## Instructions to follow
Restate word for word the lines of the records below, starting at the line that contains "Where should I click to: Click the black" and ending at the line that contains "Open the System settings section", with both of those lines included and nothing else.

## Given information
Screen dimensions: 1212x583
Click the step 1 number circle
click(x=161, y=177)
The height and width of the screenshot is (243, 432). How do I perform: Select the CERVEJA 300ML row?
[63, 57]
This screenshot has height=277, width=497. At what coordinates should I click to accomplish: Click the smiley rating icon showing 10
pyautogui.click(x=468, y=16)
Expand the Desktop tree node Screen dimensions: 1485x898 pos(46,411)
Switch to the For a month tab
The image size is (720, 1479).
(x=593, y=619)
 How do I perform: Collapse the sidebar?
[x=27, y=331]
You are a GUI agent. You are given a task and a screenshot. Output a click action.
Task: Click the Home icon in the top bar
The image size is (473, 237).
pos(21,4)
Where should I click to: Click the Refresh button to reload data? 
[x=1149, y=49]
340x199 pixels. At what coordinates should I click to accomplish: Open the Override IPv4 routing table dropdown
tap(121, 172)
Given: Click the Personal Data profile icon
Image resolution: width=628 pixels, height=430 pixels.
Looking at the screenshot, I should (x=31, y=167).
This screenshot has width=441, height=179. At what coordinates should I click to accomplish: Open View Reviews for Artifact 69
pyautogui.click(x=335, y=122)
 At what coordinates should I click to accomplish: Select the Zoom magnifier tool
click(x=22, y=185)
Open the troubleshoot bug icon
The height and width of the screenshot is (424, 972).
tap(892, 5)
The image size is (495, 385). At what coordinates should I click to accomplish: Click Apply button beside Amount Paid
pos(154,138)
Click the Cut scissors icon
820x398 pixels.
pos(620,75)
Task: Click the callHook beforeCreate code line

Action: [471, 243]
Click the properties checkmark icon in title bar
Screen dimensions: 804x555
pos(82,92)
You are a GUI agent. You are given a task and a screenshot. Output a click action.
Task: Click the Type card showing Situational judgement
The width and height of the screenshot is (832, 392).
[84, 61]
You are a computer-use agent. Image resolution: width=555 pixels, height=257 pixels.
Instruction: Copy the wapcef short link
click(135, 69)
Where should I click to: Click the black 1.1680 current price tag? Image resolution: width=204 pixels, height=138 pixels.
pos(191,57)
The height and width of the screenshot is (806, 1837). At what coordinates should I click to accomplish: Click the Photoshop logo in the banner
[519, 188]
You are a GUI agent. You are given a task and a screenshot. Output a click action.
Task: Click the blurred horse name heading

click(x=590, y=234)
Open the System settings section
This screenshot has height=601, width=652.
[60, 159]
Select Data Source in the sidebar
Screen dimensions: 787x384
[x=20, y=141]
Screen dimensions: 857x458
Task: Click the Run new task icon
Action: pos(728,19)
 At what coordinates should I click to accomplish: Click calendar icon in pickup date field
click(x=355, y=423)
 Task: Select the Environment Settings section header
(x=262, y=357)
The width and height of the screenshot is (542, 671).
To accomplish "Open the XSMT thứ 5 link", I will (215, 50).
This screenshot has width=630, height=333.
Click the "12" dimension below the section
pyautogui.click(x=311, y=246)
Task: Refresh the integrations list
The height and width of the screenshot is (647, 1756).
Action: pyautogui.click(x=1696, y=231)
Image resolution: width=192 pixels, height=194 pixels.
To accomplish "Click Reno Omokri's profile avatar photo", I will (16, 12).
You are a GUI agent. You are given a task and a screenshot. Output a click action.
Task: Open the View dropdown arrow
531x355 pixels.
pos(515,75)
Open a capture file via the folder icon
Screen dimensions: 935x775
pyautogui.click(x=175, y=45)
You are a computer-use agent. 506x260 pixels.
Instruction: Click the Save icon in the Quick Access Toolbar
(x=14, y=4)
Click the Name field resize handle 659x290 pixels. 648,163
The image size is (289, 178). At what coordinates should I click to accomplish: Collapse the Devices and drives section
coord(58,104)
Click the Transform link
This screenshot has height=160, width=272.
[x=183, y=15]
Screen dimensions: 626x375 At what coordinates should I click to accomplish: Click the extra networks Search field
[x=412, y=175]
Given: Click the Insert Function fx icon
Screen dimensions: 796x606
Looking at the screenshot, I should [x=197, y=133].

## Answer for this exercise
Where should I click to: Click the black 1.1680 current price tag? Image resolution: width=204 pixels, height=138 pixels.
pos(191,57)
The height and width of the screenshot is (806, 1837). At what coordinates should I click to accomplish: Click the Photoshop logo in the banner
[519, 188]
You are a GUI agent. You are given a task and a screenshot. Output a click action.
Task: Click the blurred horse name heading

click(x=590, y=234)
Open the System settings section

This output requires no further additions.